Segment Start: Available records

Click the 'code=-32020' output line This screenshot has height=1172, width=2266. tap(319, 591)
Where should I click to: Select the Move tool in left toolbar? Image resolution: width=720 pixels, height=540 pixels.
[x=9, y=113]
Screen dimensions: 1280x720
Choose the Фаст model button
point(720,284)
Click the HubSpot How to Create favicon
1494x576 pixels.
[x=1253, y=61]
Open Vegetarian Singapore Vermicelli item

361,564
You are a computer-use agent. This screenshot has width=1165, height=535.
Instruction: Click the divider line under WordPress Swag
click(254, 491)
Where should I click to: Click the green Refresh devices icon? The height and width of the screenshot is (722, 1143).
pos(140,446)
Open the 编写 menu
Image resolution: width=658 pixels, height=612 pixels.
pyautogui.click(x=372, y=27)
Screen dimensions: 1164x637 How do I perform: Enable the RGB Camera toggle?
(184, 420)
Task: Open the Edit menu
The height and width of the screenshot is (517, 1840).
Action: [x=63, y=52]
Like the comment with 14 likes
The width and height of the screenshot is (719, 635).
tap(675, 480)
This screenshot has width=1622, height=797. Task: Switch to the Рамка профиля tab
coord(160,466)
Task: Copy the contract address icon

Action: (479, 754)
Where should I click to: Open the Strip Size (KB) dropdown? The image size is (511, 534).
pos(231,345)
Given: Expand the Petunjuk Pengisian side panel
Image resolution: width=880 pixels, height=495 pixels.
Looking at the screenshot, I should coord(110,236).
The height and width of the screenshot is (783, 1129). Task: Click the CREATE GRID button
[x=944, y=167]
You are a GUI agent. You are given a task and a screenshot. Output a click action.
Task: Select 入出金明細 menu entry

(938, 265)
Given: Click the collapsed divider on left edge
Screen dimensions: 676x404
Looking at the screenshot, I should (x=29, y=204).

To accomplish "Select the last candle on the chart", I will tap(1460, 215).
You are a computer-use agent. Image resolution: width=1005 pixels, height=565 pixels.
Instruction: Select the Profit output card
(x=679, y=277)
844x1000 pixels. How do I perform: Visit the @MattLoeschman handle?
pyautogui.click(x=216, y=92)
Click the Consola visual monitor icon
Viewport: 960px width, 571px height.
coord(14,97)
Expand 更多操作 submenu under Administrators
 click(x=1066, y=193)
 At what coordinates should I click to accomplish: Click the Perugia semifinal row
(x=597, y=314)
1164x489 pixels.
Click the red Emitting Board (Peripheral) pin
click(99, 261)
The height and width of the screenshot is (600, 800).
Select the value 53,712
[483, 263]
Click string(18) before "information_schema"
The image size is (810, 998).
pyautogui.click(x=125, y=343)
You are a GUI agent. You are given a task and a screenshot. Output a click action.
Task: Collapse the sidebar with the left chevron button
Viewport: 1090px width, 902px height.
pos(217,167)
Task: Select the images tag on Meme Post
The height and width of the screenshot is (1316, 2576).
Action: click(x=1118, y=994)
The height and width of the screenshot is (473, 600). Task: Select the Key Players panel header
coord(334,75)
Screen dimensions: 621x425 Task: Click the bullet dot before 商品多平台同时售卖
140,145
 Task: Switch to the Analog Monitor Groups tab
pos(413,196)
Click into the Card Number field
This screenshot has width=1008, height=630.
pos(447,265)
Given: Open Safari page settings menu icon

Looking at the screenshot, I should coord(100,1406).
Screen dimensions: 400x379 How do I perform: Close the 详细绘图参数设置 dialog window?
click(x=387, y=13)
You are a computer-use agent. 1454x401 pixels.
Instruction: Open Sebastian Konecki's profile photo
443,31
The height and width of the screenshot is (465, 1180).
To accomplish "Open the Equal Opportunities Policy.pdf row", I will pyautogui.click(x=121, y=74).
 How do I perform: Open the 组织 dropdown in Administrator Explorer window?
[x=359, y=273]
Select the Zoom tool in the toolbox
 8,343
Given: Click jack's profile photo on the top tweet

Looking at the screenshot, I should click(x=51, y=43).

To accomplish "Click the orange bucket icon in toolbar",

Segment End: Available records

_Your instructions_
Each line of the data should be reproduced exactly as it appears.

_Exercise output_
Click the 'code=-32020' output line This screenshot has height=1172, width=2266. tap(319, 591)
Where should I click to: Select the Move tool in left toolbar? Image resolution: width=720 pixels, height=540 pixels.
[x=9, y=113]
Screen dimensions: 1280x720
Choose the Фаст model button
point(720,284)
Click the HubSpot How to Create favicon
1494x576 pixels.
[x=1253, y=61]
Open Vegetarian Singapore Vermicelli item

361,564
You are a computer-use agent. This screenshot has width=1165, height=535.
Instruction: Click the divider line under WordPress Swag
click(254, 491)
Where should I click to: Click the green Refresh devices icon? The height and width of the screenshot is (722, 1143).
pos(140,446)
Open the 编写 menu
Image resolution: width=658 pixels, height=612 pixels.
pyautogui.click(x=372, y=27)
Screen dimensions: 1164x637 How do I perform: Enable the RGB Camera toggle?
(184, 420)
Task: Open the Edit menu
The height and width of the screenshot is (517, 1840).
Action: [x=63, y=52]
Like the comment with 14 likes
The width and height of the screenshot is (719, 635).
tap(675, 480)
This screenshot has width=1622, height=797. Task: Switch to the Рамка профиля tab
coord(160,466)
Task: Copy the contract address icon

Action: (479, 754)
Where should I click to: Open the Strip Size (KB) dropdown? The image size is (511, 534).
pos(231,345)
Given: Expand the Petunjuk Pengisian side panel
Image resolution: width=880 pixels, height=495 pixels.
Looking at the screenshot, I should coord(110,236).
The height and width of the screenshot is (783, 1129). Task: Click the CREATE GRID button
[x=944, y=167]
You are a GUI agent. You are given a task and a screenshot. Output a click action.
Task: Select 入出金明細 menu entry

(938, 265)
Given: Click the collapsed divider on left edge
Screen dimensions: 676x404
Looking at the screenshot, I should (x=29, y=204).

To accomplish "Select the last candle on the chart", I will tap(1460, 215).
You are a computer-use agent. Image resolution: width=1005 pixels, height=565 pixels.
Instruction: Select the Profit output card
(x=679, y=277)
844x1000 pixels. How do I perform: Visit the @MattLoeschman handle?
pyautogui.click(x=216, y=92)
Click the Consola visual monitor icon
Viewport: 960px width, 571px height.
coord(14,97)
Expand 更多操作 submenu under Administrators
 click(x=1066, y=193)
 At what coordinates should I click to accomplish: Click the Perugia semifinal row
(x=597, y=314)
1164x489 pixels.
Click the red Emitting Board (Peripheral) pin
click(99, 261)
The height and width of the screenshot is (600, 800).
Select the value 53,712
[483, 263]
Click string(18) before "information_schema"
The image size is (810, 998).
pyautogui.click(x=125, y=343)
You are a GUI agent. You are given a task and a screenshot. Output a click action.
Task: Collapse the sidebar with the left chevron button
Viewport: 1090px width, 902px height.
pos(217,167)
Task: Select the images tag on Meme Post
The height and width of the screenshot is (1316, 2576).
Action: click(x=1118, y=994)
The height and width of the screenshot is (473, 600). Task: Select the Key Players panel header
coord(334,75)
Screen dimensions: 621x425 Task: Click the bullet dot before 商品多平台同时售卖
140,145
 Task: Switch to the Analog Monitor Groups tab
pos(413,196)
Click into the Card Number field
This screenshot has width=1008, height=630.
pos(447,265)
Given: Open Safari page settings menu icon

Looking at the screenshot, I should coord(100,1406).
Screen dimensions: 400x379 How do I perform: Close the 详细绘图参数设置 dialog window?
click(x=387, y=13)
You are a computer-use agent. 1454x401 pixels.
Instruction: Open Sebastian Konecki's profile photo
443,31
The height and width of the screenshot is (465, 1180).
To accomplish "Open the Equal Opportunities Policy.pdf row", I will pyautogui.click(x=121, y=74).
 How do I perform: Open the 组织 dropdown in Administrator Explorer window?
[x=359, y=273]
Select the Zoom tool in the toolbox
 8,343
Given: Click jack's profile photo on the top tweet

Looking at the screenshot, I should click(x=51, y=43).

To accomplish "Click the orange bucket icon in toolbar",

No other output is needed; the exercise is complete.